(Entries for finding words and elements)
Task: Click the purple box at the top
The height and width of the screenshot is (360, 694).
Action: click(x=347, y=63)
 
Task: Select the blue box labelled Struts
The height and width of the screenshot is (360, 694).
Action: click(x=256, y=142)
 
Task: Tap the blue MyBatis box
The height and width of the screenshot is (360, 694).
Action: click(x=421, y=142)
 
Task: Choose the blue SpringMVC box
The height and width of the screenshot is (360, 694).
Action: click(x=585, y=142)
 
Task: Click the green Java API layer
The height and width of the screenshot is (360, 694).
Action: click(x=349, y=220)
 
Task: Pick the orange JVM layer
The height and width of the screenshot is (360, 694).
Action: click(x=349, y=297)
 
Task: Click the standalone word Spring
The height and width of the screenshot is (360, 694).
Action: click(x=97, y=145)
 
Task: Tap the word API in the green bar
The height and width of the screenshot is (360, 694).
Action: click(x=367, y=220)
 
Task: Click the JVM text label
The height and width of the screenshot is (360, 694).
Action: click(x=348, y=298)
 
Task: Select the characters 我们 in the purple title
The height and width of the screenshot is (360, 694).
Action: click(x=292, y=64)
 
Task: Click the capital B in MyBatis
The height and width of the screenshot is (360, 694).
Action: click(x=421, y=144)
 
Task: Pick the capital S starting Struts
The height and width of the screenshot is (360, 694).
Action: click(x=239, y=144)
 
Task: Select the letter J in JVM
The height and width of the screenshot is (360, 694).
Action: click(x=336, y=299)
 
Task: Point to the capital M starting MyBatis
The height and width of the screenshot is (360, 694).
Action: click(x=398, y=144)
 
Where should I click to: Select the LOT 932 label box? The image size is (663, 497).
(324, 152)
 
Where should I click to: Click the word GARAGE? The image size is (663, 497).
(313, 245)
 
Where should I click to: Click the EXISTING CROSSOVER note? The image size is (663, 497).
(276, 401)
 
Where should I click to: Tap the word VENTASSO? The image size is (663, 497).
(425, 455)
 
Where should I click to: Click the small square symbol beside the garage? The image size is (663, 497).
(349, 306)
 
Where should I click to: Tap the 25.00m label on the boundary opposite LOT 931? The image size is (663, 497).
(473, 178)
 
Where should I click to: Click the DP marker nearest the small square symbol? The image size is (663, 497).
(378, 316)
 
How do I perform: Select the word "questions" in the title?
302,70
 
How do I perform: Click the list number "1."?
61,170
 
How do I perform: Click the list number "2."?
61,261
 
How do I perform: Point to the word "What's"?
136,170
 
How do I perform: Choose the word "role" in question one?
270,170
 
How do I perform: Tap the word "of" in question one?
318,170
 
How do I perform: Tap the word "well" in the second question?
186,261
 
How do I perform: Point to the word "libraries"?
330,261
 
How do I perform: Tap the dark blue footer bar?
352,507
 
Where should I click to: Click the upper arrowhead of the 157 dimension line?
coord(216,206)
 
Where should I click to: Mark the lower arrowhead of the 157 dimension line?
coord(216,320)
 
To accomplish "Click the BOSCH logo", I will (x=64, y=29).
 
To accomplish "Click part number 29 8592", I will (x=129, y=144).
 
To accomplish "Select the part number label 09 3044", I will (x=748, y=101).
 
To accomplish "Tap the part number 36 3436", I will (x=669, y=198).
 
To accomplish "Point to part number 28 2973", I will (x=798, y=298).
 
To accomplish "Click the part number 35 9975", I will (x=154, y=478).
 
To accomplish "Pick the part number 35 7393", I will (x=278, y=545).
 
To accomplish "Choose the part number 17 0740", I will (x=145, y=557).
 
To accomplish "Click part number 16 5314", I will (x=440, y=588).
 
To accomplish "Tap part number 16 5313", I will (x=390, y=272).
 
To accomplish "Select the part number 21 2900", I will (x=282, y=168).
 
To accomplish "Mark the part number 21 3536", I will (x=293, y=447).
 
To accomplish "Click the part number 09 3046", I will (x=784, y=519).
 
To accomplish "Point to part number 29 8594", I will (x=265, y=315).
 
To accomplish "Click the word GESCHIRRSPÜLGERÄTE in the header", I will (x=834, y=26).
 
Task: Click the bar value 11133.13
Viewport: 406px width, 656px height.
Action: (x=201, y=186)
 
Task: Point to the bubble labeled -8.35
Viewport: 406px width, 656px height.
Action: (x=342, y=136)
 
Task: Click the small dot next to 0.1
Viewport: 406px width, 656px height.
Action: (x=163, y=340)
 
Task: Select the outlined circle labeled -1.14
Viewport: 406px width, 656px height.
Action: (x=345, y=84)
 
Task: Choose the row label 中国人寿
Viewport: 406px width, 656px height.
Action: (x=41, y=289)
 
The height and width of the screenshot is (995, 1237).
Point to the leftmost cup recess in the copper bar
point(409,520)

Required work — Please format all of the data above as a Markdown table with the columns No. and Line. Put one non-blank line in each row, numbered in order, and leave out the blank lines.

Right answer —
| No. | Line |
|---|---|
| 1 | Task: Click the purple box at the top |
| 2 | The height and width of the screenshot is (360, 694). |
| 3 | Action: click(x=347, y=63) |
| 4 | Task: Select the blue box labelled Struts |
| 5 | The height and width of the screenshot is (360, 694). |
| 6 | Action: click(x=256, y=142) |
| 7 | Task: Tap the blue MyBatis box |
| 8 | The height and width of the screenshot is (360, 694). |
| 9 | Action: click(x=421, y=142) |
| 10 | Task: Choose the blue SpringMVC box |
| 11 | The height and width of the screenshot is (360, 694). |
| 12 | Action: click(x=585, y=142) |
| 13 | Task: Click the green Java API layer |
| 14 | The height and width of the screenshot is (360, 694). |
| 15 | Action: click(x=349, y=220) |
| 16 | Task: Pick the orange JVM layer |
| 17 | The height and width of the screenshot is (360, 694). |
| 18 | Action: click(x=349, y=297) |
| 19 | Task: Click the standalone word Spring |
| 20 | The height and width of the screenshot is (360, 694). |
| 21 | Action: click(x=97, y=145) |
| 22 | Task: Tap the word API in the green bar |
| 23 | The height and width of the screenshot is (360, 694). |
| 24 | Action: click(x=367, y=220) |
| 25 | Task: Click the JVM text label |
| 26 | The height and width of the screenshot is (360, 694). |
| 27 | Action: click(x=348, y=298) |
| 28 | Task: Select the characters 我们 in the purple title |
| 29 | The height and width of the screenshot is (360, 694). |
| 30 | Action: click(x=292, y=64) |
| 31 | Task: Click the capital B in MyBatis |
| 32 | The height and width of the screenshot is (360, 694). |
| 33 | Action: click(x=421, y=144) |
| 34 | Task: Pick the capital S starting Struts |
| 35 | The height and width of the screenshot is (360, 694). |
| 36 | Action: click(x=239, y=144) |
| 37 | Task: Select the letter J in JVM |
| 38 | The height and width of the screenshot is (360, 694). |
| 39 | Action: click(x=336, y=299) |
| 40 | Task: Point to the capital M starting MyBatis |
| 41 | The height and width of the screenshot is (360, 694). |
| 42 | Action: click(x=398, y=144) |
| 43 | Where should I click to: Select the LOT 932 label box? The image size is (663, 497). |
| 44 | (324, 152) |
| 45 | Where should I click to: Click the word GARAGE? The image size is (663, 497). |
| 46 | (313, 245) |
| 47 | Where should I click to: Click the EXISTING CROSSOVER note? The image size is (663, 497). |
| 48 | (276, 401) |
| 49 | Where should I click to: Tap the word VENTASSO? The image size is (663, 497). |
| 50 | (425, 455) |
| 51 | Where should I click to: Click the small square symbol beside the garage? The image size is (663, 497). |
| 52 | (349, 306) |
| 53 | Where should I click to: Tap the 25.00m label on the boundary opposite LOT 931? The image size is (663, 497). |
| 54 | (473, 178) |
| 55 | Where should I click to: Click the DP marker nearest the small square symbol? The image size is (663, 497). |
| 56 | (378, 316) |
| 57 | How do I perform: Select the word "questions" in the title? |
| 58 | 302,70 |
| 59 | How do I perform: Click the list number "1."? |
| 60 | 61,170 |
| 61 | How do I perform: Click the list number "2."? |
| 62 | 61,261 |
| 63 | How do I perform: Point to the word "What's"? |
| 64 | 136,170 |
| 65 | How do I perform: Choose the word "role" in question one? |
| 66 | 270,170 |
| 67 | How do I perform: Tap the word "of" in question one? |
| 68 | 318,170 |
| 69 | How do I perform: Tap the word "well" in the second question? |
| 70 | 186,261 |
| 71 | How do I perform: Point to the word "libraries"? |
| 72 | 330,261 |
| 73 | How do I perform: Tap the dark blue footer bar? |
| 74 | 352,507 |
| 75 | Where should I click to: Click the upper arrowhead of the 157 dimension line? |
| 76 | coord(216,206) |
| 77 | Where should I click to: Mark the lower arrowhead of the 157 dimension line? |
| 78 | coord(216,320) |
| 79 | To accomplish "Click the BOSCH logo", I will (x=64, y=29). |
| 80 | To accomplish "Click part number 29 8592", I will (x=129, y=144). |
| 81 | To accomplish "Select the part number label 09 3044", I will (x=748, y=101). |
| 82 | To accomplish "Tap the part number 36 3436", I will (x=669, y=198). |
| 83 | To accomplish "Point to part number 28 2973", I will (x=798, y=298). |
| 84 | To accomplish "Click the part number 35 9975", I will (x=154, y=478). |
| 85 | To accomplish "Pick the part number 35 7393", I will (x=278, y=545). |
| 86 | To accomplish "Choose the part number 17 0740", I will (x=145, y=557). |
| 87 | To accomplish "Click part number 16 5314", I will (x=440, y=588). |
| 88 | To accomplish "Tap part number 16 5313", I will (x=390, y=272). |
| 89 | To accomplish "Select the part number 21 2900", I will (x=282, y=168). |
| 90 | To accomplish "Mark the part number 21 3536", I will (x=293, y=447). |
| 91 | To accomplish "Click the part number 09 3046", I will (x=784, y=519). |
| 92 | To accomplish "Point to part number 29 8594", I will (x=265, y=315). |
| 93 | To accomplish "Click the word GESCHIRRSPÜLGERÄTE in the header", I will (x=834, y=26). |
| 94 | Task: Click the bar value 11133.13 |
| 95 | Viewport: 406px width, 656px height. |
| 96 | Action: (x=201, y=186) |
| 97 | Task: Point to the bubble labeled -8.35 |
| 98 | Viewport: 406px width, 656px height. |
| 99 | Action: (x=342, y=136) |
| 100 | Task: Click the small dot next to 0.1 |
| 101 | Viewport: 406px width, 656px height. |
| 102 | Action: (x=163, y=340) |
| 103 | Task: Select the outlined circle labeled -1.14 |
| 104 | Viewport: 406px width, 656px height. |
| 105 | Action: (x=345, y=84) |
| 106 | Task: Choose the row label 中国人寿 |
| 107 | Viewport: 406px width, 656px height. |
| 108 | Action: (x=41, y=289) |
| 109 | The height and width of the screenshot is (995, 1237). |
| 110 | Point to the leftmost cup recess in the copper bar |
| 111 | point(409,520) |